4. “The Genius of Jobs”

“The ability to merge creativity with technology depends on one’s ability to be emotionally attuned to others. Mr. Jobs could be petulant and unkind in dealing with other people, which caused some to think he lacked basic emotional awareness. In fact, it was the opposite. He could size people up, understand their inner thoughts, cajole them, intimidate them, target their deepest vulnerabilities, and delight them at will.”

5. “You Want to Track Me? Here You Go, F.B.I.”

“In an era in which everything is archived and tracked, the best way to maintain privacy may be to give it up.”

6. “Twitterology: A New Science?”

“Twitter is many things to many people, but lately it has been a gold mine for scholars in fields like linguistics, sociology and psychology who are looking for real-time language data to analyze.”

7. “Like the Best Zombies, VHS Just Won’t Die”

“I enjoy the aesthetics of VHS. I like putting it in the VCR and rewinding and pausing and fast-forwarding. It’s an experience nobody gets to do anymore because they consider VHS dead.”

8. “Favorites of the Season, Cherished All Year”

“I’ve sometimes said that I’d never direct anything in which a character says, ‘Merry Christmas,’ unless she says it during an orgasm.”
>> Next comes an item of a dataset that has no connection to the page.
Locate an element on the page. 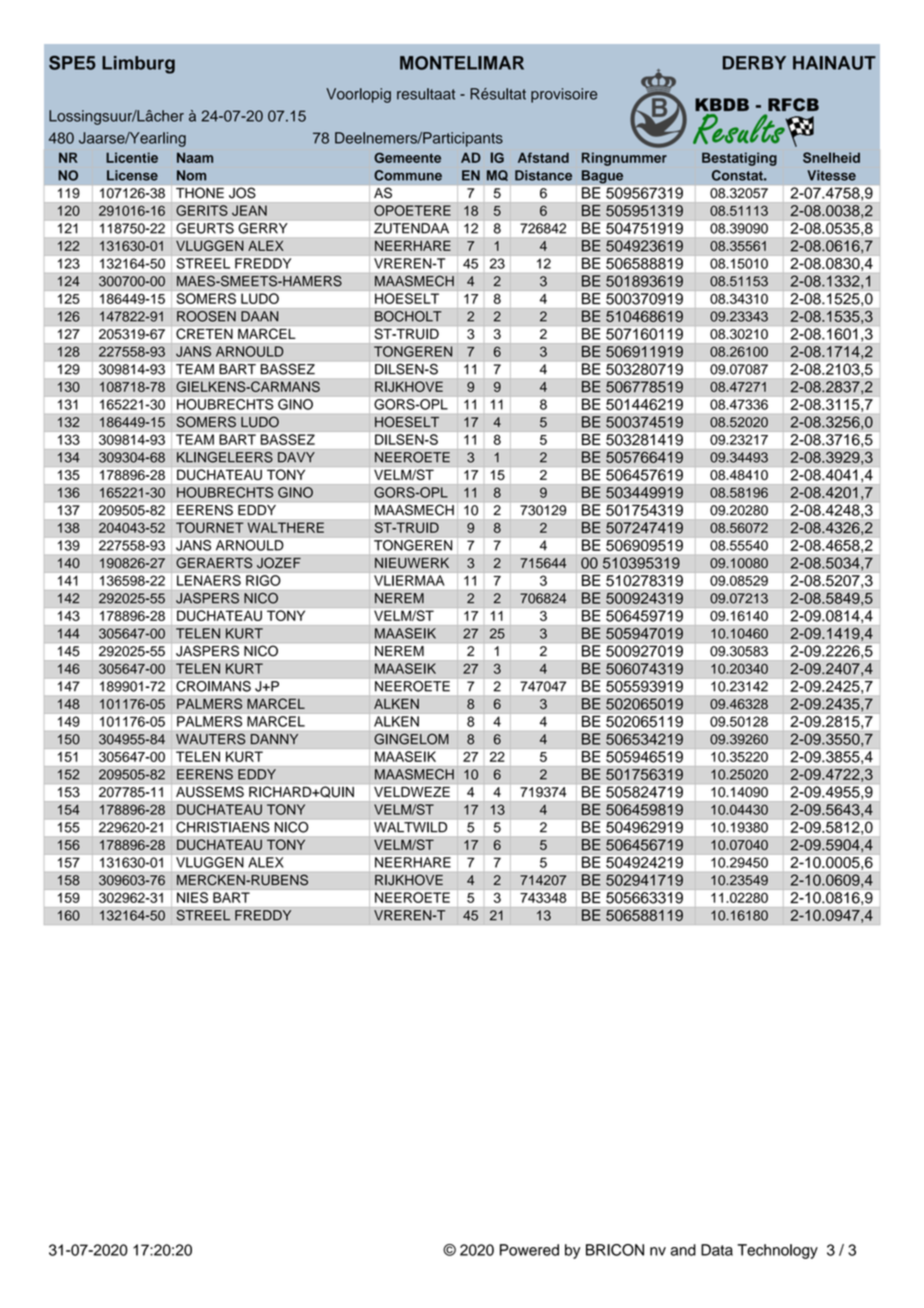 Image resolution: width=924 pixels, height=1308 pixels. Distance is located at coordinates (543, 175).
9. “Frank Lloyd Wright’s Wisconsin”

“Avant-garde art movements generally take root in major cities. It helps to have a dense population of young artists competing for greatness. Perhaps that’s why it feels so surprising to stumble on Wright’s jolting modernism in the quiet countryside. Here, amid the emerald green fields, is Cubism (evoked in the jutting planes of his houses). Here is Surrealism (note his habit of turning a homely edge into a thing of curve and whimsy). Here are buildings whose forms must have once seemed as alien in this terrain as flying saucers.”

10. “Roaring at the Screen With Pauline Kael”

“I don’t trust anyone who doesn’t admit having at some time in his life enjoyed trashy American movies.”

11. “Lynda Barry Will Make You Believe In Yourself”

“In a drab fourth-floor classroom at Miami Dade, the two women, each in her late 40s, joined the 33 other students assembled — mostly women, mostly middle-aged and mostly creatively frustrated. At the front of the class, Barry wore an Emily Dickinson T-shirt, a red bandanna knotted atop her head. She was preparing to sing.”

12. “The Orchestral Maneuvers of John Maus”

“Apart from a keyboard and some recording gear stacked in a corner of the study, Maus’s spare cabin looks like the lair of a lonely grad student desperately trying to finish a dissertation on the concept of inoperative community. Which, in fact, it is.”

13. “Steve Jobs: Vampire. Bill Gates: Zombie.”

“These two approaches to being undead mirror two very different approaches to being alive. You’re either a vampire or a zombie, and it’s easy to tell which one.”